Stated goal
Transcribe the items from the line containing "Click the Cancelar button" through the line containing "Action: point(70,27)", with both of those lines included. Copy every line between them character for character.

Data entries
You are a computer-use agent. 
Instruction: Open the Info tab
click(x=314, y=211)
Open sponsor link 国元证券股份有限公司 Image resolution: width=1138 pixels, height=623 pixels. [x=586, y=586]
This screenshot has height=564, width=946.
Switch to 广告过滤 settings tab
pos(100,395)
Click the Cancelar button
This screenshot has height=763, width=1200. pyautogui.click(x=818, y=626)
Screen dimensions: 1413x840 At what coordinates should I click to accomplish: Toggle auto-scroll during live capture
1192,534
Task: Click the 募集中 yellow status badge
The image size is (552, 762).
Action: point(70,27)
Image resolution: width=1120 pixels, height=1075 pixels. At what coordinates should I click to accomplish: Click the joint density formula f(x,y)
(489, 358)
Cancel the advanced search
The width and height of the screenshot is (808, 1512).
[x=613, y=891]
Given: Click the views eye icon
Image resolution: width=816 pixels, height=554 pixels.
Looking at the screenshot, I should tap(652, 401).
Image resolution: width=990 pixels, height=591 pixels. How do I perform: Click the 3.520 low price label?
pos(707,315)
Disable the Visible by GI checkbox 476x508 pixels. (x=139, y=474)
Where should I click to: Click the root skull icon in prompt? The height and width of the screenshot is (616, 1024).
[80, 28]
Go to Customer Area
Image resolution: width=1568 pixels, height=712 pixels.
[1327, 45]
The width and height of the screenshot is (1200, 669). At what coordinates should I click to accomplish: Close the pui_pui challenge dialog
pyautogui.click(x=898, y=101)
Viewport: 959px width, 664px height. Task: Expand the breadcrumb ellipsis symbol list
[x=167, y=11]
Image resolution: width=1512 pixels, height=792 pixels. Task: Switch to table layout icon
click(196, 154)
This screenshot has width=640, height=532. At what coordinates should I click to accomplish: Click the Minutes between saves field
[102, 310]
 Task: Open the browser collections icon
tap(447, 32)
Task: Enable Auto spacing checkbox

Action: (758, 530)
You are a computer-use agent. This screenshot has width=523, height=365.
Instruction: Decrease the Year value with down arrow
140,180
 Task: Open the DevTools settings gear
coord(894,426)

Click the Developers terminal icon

Exercise answer
Click the Cancelar button
This screenshot has height=763, width=1200. pyautogui.click(x=818, y=626)
Screen dimensions: 1413x840 At what coordinates should I click to accomplish: Toggle auto-scroll during live capture
1192,534
Task: Click the 募集中 yellow status badge
The image size is (552, 762).
Action: point(70,27)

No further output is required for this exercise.